Excerpted text:
— BEGIN —

Definition: A time series process is a sequence of random vectors indexed by time:

\[ \{\mathbf{z}_t: t =~ ..., -2, -1, ~0,~1, ~2,~ ... \} = \{\mathbf{z}_t \}_{t=-\infty}^{\infty} \tag{1} \]

where \(\mathbf{z}_t\) is \(n \geq 1\)-dimensional vector

Stationarity

Definition: The process \(\{\mathbf{z}_t\}_{t=-\infty}^{\infty}\) is covariance stationary if the first two moments of the joint distribution exist and are time-invariant

  • mean

\[\begin{split} \operatorname{E}\mathbf{z}_t = \mathbf{\mu}_t = \begin{bmatrix} \mu_{1t} \\ \mu_{2t} \\\vdots \\\mu_{nt} \end{bmatrix} \end{split}\]
  • covariance

\[\begin{split} \begin{align} \operatorname{cov}(\mathbf{z}_t, \mathbf{z}_{t-k}) & = \operatorname{E}(\mathbf{z}_t - \mathbf{\mu}_t)(\mathbf{z}_{t-k} - \mathbf{\mu}_{t-k} )'\\\\ & = \Gamma(t, t-k) = \begin{pmatrix} \gamma_{11}(t, t-k) & \cdots & \gamma_{1n}(t, t-k)\\ \vdots & \ddots & \vdots\\ \gamma_{n1}(t, t-k) & \cdots & \gamma_{nn}(t, t-k)\\ \end{pmatrix} \end{align} \end{split}\]
  • \(\{\mathbf{z}_t\}_{t=-\infty}^{\infty}\) is covariance stationary if

\[\begin{split} \begin{align} \mathbf{\mu}_t & = \mathbf{\mu} \\ \Gamma(t, t-k) & = \Gamma(k) \end{align} \end{split}\]

are not functions of \(t\)

— END —

Data shown:
— BEGIN —

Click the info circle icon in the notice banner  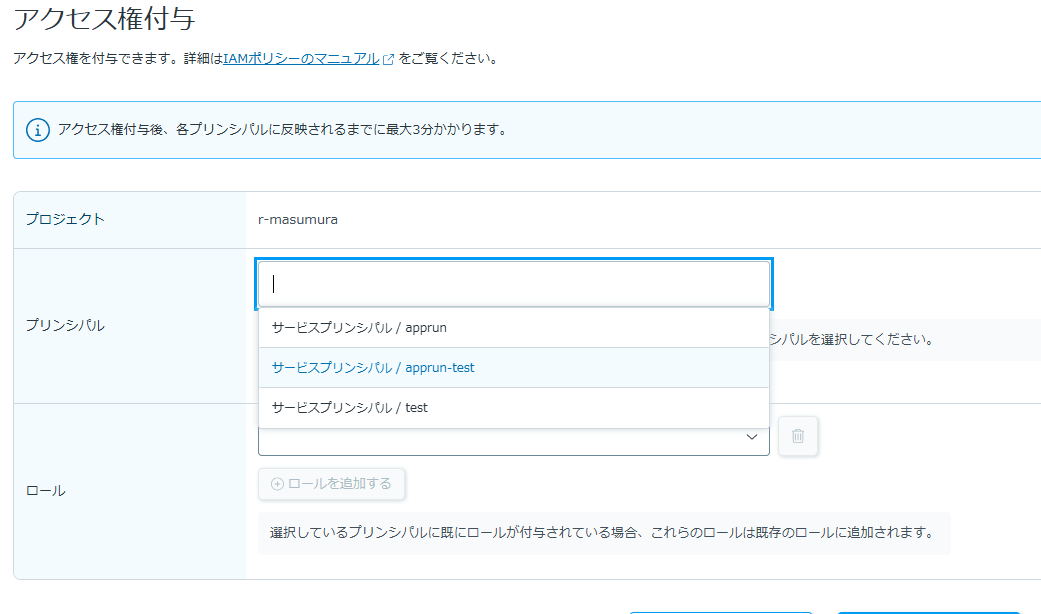[37, 130]
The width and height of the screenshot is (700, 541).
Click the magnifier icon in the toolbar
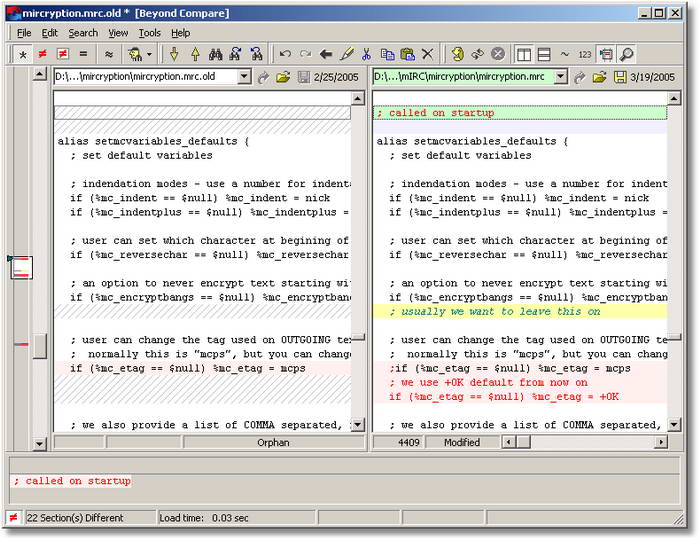(x=627, y=54)
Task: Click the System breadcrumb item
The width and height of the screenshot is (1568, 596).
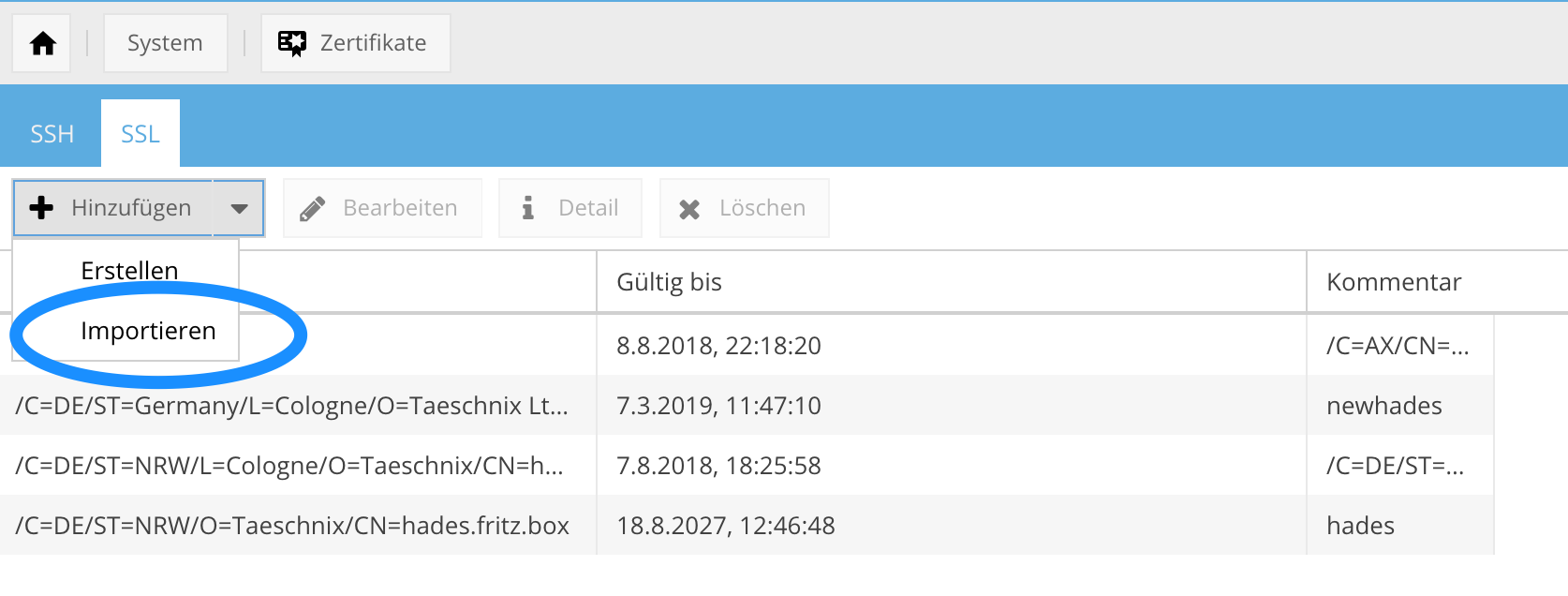Action: pos(165,42)
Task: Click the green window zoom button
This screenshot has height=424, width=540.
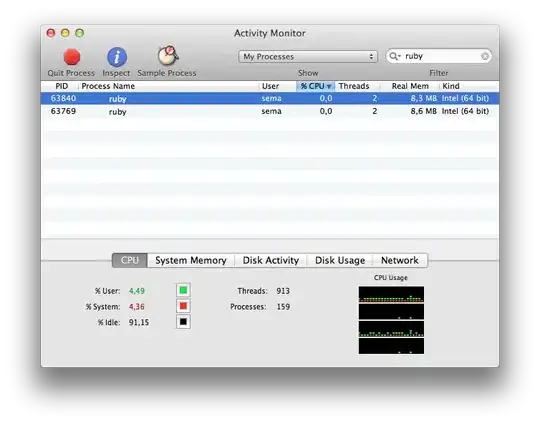Action: (80, 33)
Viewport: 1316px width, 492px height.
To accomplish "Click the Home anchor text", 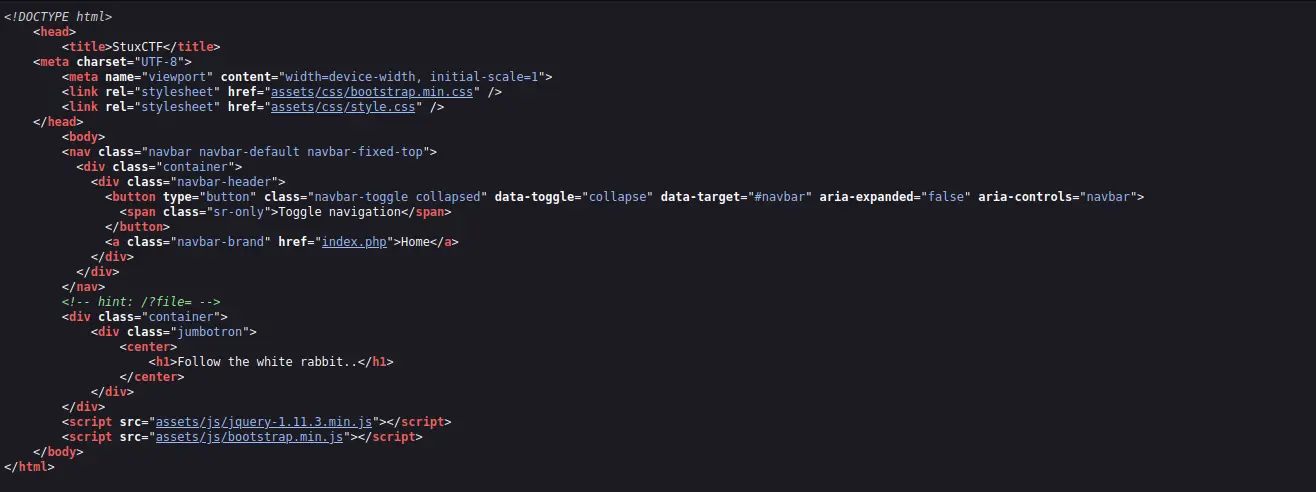I will click(415, 242).
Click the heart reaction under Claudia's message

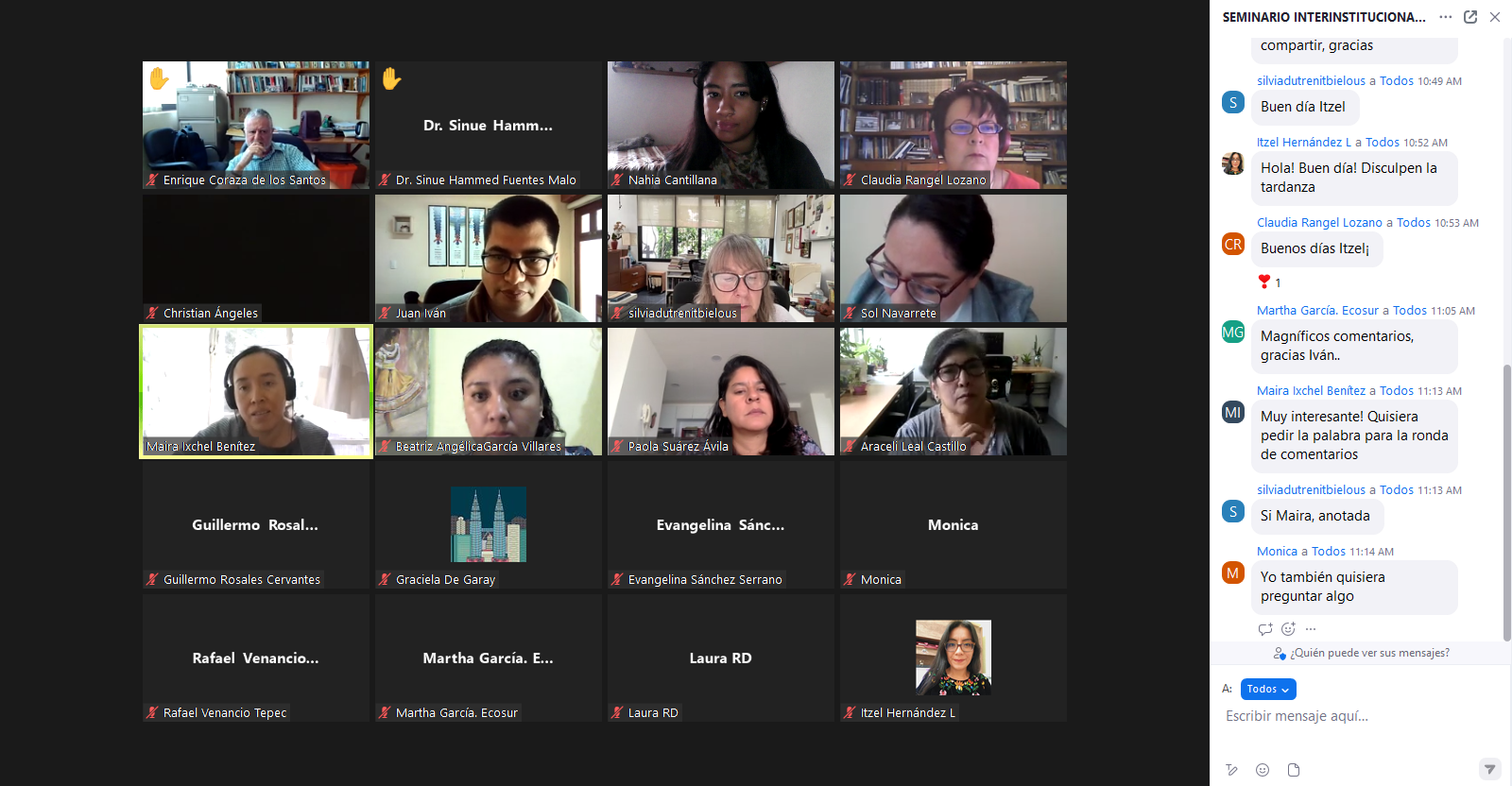coord(1269,282)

— END —

Problem 1:
Using the time series text above, decide whether each statement agrees with it. Give yes or no, then quote the deciding words.
(a) Each z_t in a time series process must have at least two dimensions.
(b) Covariance stationarity requires that the first two moments of the joint distribution exist.
(c) A time series process is a sequence of random scalars rather than random vectors.
Problem 2: Turn the paragraph of the time series text that begins "Definition: The process" into a short list of the conditions it states.
Problem 3: In the time series text, what must be true of μ_t and Γ(t, t−k) for the process to be covariance stationary?

Finished answer 1:
(a) No: "is \(n \geq 1\)-dimensional vector"
(b) Yes: "the first two moments of the joint distribution exist and are time-invariant"
(c) No: "a sequence of random vectors indexed by time"

Finished answer 2:
A process {z_t} is covariance stationary if the first two moments of its joint distribution:
- exist
- are time-invariant

Finished answer 3: They must not be functions of t, so μ_t = μ and Γ(t, t−k) = Γ(k).